Eine grandiose Performance, finde ich. Ich wünschte mir eine solche Installation in Trumps „Oval Office“, in Putins Kreml und in allen Regierungszentralen: „Mene-Tekel“ an der Wand und auf allen Bildschirmen, wenn die Machthaber Krieg führen, statt zu verhandeln, die Welt zu Tode rüsten, statt Hunger und Elend zu bekämpfen und den Klima-Wandel zu stoppen. Wenn sie sich selber gottgleich produzieren, statt dem Gemeinwohl zu dienen.

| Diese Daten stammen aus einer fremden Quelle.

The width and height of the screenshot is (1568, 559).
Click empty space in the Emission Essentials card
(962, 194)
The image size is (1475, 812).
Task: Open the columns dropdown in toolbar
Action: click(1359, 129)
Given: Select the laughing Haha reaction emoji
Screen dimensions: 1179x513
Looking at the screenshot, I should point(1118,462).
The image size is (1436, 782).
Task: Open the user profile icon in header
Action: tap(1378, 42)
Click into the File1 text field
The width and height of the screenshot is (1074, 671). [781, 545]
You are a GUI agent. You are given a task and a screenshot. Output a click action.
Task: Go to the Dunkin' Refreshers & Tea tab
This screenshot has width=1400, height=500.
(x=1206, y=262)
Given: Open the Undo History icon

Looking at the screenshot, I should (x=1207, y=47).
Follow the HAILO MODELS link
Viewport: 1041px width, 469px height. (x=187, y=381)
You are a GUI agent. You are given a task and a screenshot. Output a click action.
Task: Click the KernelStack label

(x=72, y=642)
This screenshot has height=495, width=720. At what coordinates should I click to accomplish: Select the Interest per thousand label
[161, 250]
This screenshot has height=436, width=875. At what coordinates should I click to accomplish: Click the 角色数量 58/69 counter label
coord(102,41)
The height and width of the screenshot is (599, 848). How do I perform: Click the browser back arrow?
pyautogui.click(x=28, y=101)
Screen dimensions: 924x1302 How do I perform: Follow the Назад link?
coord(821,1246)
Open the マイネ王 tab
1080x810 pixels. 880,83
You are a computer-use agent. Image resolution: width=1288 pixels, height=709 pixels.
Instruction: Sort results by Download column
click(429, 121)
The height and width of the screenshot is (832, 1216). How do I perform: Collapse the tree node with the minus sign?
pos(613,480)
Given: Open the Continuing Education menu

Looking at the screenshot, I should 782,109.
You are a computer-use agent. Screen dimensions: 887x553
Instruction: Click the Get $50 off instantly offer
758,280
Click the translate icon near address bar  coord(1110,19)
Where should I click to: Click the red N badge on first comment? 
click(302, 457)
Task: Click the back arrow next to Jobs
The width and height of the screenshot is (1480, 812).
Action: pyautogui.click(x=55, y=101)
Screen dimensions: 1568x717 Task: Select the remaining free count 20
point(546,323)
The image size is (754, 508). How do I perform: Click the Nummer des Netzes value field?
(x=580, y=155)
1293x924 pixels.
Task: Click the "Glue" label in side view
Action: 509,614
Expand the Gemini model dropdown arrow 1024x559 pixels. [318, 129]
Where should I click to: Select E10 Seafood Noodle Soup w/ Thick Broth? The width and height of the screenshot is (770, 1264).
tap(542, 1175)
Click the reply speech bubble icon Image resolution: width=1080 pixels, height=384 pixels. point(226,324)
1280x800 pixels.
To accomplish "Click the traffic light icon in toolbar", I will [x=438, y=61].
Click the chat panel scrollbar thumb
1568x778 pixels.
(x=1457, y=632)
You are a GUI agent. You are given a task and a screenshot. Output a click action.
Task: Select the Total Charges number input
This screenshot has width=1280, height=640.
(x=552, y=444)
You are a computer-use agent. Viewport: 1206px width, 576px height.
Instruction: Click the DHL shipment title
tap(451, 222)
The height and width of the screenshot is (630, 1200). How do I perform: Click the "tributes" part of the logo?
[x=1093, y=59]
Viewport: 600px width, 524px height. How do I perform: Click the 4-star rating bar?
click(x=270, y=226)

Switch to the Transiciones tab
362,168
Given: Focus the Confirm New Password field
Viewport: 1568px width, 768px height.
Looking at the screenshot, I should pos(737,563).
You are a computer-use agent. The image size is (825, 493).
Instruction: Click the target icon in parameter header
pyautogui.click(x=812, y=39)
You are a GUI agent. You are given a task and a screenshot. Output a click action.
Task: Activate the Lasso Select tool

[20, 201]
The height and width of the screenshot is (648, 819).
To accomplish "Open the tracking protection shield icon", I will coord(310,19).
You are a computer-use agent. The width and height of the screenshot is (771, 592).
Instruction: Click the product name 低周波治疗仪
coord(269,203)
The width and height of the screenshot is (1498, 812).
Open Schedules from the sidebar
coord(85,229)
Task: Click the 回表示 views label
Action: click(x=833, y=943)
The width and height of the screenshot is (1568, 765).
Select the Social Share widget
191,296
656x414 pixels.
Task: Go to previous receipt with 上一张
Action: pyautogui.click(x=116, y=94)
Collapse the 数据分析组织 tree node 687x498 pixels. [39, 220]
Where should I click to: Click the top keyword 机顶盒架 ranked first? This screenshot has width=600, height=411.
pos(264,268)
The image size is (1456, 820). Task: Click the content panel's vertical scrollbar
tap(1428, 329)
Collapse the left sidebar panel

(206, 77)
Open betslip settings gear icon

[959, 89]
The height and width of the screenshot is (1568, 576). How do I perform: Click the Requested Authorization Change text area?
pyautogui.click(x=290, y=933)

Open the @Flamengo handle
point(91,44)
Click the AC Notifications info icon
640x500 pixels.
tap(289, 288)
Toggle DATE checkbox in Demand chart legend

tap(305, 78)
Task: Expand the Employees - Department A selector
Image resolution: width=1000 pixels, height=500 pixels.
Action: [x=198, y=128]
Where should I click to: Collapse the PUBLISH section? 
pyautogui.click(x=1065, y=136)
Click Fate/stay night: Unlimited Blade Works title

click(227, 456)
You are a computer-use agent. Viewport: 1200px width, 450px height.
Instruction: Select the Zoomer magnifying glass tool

Die Frage ist nur: Wer führt diese Geisterhand? Wer schreibt das „Mene-Tekel“ an die Wand? Das Volk natürlich, denn in der Demokratie sind wir der Souverän und haben das Sagen. Das passt machtbesoffenen Despoten gar nicht in den Kram. Doch auch demokratische Regierungen spuren nur dann, wenn sich die da unten immer wieder lautstark artikulieren, sonst regieren die da oben am Volk vorbei. Ja – Demokratie ist schrecklich anstrengend, aber nur so funktioniert sie.

Bitter, wie Jesus von Nazareth die politische Klasse seiner Zeit beschreibt: „Ihr wisst doch: Die Herrscher richten ihre Völker zugrunde. Bei euch soll es anders sein: Wer unter euch groß sein will, der sei euer Diener, und wer unter euch der Erste sein will, der sei euer Knecht“ (Matthäus-Evangelium 21,26-27).

Dieser Geist qualifiziert für ein Regierungsamt. Wenn nun bald ein neuer Bundestag zu wählen ist, messe ich die Kandidatinnen und Kandidaten an ihrer Dienstbereitschaft. Abgeordnete müsste man an ihrer Demut und das heißt – alt-deutsch – an ihrem „Dien-Mut“ erkennen.